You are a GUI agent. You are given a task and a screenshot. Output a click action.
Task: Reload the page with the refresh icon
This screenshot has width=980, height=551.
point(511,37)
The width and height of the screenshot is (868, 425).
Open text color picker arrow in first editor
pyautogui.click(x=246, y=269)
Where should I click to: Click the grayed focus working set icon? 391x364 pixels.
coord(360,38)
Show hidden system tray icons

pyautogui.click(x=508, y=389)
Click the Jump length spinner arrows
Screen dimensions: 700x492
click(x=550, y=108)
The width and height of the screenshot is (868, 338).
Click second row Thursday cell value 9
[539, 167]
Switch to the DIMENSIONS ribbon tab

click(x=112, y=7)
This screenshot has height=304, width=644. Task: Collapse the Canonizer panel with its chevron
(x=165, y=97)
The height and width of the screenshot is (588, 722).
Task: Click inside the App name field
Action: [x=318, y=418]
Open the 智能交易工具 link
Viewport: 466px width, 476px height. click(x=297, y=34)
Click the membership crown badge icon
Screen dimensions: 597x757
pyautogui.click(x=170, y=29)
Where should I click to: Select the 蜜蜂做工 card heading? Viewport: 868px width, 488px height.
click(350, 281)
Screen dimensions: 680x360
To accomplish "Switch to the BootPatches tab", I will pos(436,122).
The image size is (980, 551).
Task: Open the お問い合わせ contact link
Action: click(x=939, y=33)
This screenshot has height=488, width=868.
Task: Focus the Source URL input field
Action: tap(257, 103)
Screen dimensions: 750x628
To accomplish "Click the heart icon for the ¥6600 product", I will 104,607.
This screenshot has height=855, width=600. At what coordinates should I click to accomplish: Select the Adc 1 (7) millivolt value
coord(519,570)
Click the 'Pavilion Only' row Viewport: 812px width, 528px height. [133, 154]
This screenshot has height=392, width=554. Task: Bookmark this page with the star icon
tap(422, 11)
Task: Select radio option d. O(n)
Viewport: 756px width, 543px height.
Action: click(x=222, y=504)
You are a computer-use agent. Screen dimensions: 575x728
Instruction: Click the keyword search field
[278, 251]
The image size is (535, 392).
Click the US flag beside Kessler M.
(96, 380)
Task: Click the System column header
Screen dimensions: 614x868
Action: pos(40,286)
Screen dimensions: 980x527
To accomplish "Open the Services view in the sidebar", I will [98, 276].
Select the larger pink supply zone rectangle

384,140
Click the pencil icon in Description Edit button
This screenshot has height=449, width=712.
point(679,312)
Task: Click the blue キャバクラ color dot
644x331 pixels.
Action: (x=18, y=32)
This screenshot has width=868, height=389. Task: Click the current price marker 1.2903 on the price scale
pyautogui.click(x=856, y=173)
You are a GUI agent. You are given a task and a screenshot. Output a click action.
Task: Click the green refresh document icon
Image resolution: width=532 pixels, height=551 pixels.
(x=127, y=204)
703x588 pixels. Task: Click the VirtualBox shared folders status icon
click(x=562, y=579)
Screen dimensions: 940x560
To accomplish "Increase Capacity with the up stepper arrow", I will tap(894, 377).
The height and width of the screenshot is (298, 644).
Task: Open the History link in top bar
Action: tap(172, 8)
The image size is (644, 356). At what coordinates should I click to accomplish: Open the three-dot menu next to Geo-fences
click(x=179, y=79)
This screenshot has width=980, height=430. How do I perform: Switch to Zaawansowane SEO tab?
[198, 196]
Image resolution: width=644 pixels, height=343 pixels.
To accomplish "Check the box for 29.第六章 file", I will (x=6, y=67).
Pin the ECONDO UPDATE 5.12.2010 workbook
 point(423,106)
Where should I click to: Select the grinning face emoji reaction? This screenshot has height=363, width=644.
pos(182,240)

****************

◆ How to complete this task
Your job is to retype all of the material exactly.

◆ Reply
You are a GUI agent. You are given a task and a screenshot. Output a click action.
Task: Reload the page with the refresh icon
This screenshot has width=980, height=551.
point(511,37)
The width and height of the screenshot is (868, 425).
Open text color picker arrow in first editor
pyautogui.click(x=246, y=269)
Where should I click to: Click the grayed focus working set icon? 391x364 pixels.
coord(360,38)
Show hidden system tray icons

pyautogui.click(x=508, y=389)
Click the Jump length spinner arrows
Screen dimensions: 700x492
click(x=550, y=108)
The width and height of the screenshot is (868, 338).
Click second row Thursday cell value 9
[539, 167]
Switch to the DIMENSIONS ribbon tab

click(x=112, y=7)
This screenshot has height=304, width=644. Task: Collapse the Canonizer panel with its chevron
(x=165, y=97)
The height and width of the screenshot is (588, 722).
Task: Click inside the App name field
Action: [x=318, y=418]
Open the 智能交易工具 link
Viewport: 466px width, 476px height. click(x=297, y=34)
Click the membership crown badge icon
Screen dimensions: 597x757
pyautogui.click(x=170, y=29)
Where should I click to: Select the 蜜蜂做工 card heading? Viewport: 868px width, 488px height.
click(350, 281)
Screen dimensions: 680x360
To accomplish "Switch to the BootPatches tab", I will pos(436,122).
The image size is (980, 551).
Task: Open the お問い合わせ contact link
Action: click(x=939, y=33)
This screenshot has height=488, width=868.
Task: Focus the Source URL input field
Action: tap(257, 103)
Screen dimensions: 750x628
To accomplish "Click the heart icon for the ¥6600 product", I will 104,607.
This screenshot has height=855, width=600. At what coordinates should I click to accomplish: Select the Adc 1 (7) millivolt value
coord(519,570)
Click the 'Pavilion Only' row Viewport: 812px width, 528px height. [133, 154]
This screenshot has height=392, width=554. Task: Bookmark this page with the star icon
tap(422, 11)
Task: Select radio option d. O(n)
Viewport: 756px width, 543px height.
Action: click(x=222, y=504)
You are a computer-use agent. Screen dimensions: 575x728
Instruction: Click the keyword search field
[278, 251]
The image size is (535, 392).
Click the US flag beside Kessler M.
(96, 380)
Task: Click the System column header
Screen dimensions: 614x868
Action: pos(40,286)
Screen dimensions: 980x527
To accomplish "Open the Services view in the sidebar", I will [98, 276].
Select the larger pink supply zone rectangle

384,140
Click the pencil icon in Description Edit button
This screenshot has height=449, width=712.
point(679,312)
Task: Click the blue キャバクラ color dot
644x331 pixels.
Action: (x=18, y=32)
This screenshot has width=868, height=389. Task: Click the current price marker 1.2903 on the price scale
pyautogui.click(x=856, y=173)
You are a GUI agent. You are given a task and a screenshot. Output a click action.
Task: Click the green refresh document icon
Image resolution: width=532 pixels, height=551 pixels.
(x=127, y=204)
703x588 pixels. Task: Click the VirtualBox shared folders status icon
click(x=562, y=579)
Screen dimensions: 940x560
To accomplish "Increase Capacity with the up stepper arrow", I will tap(894, 377).
The height and width of the screenshot is (298, 644).
Task: Open the History link in top bar
Action: tap(172, 8)
The image size is (644, 356). At what coordinates should I click to accomplish: Open the three-dot menu next to Geo-fences
click(x=179, y=79)
This screenshot has width=980, height=430. How do I perform: Switch to Zaawansowane SEO tab?
[198, 196]
Image resolution: width=644 pixels, height=343 pixels.
To accomplish "Check the box for 29.第六章 file", I will (x=6, y=67).
Pin the ECONDO UPDATE 5.12.2010 workbook
 point(423,106)
Where should I click to: Select the grinning face emoji reaction? This screenshot has height=363, width=644.
pos(182,240)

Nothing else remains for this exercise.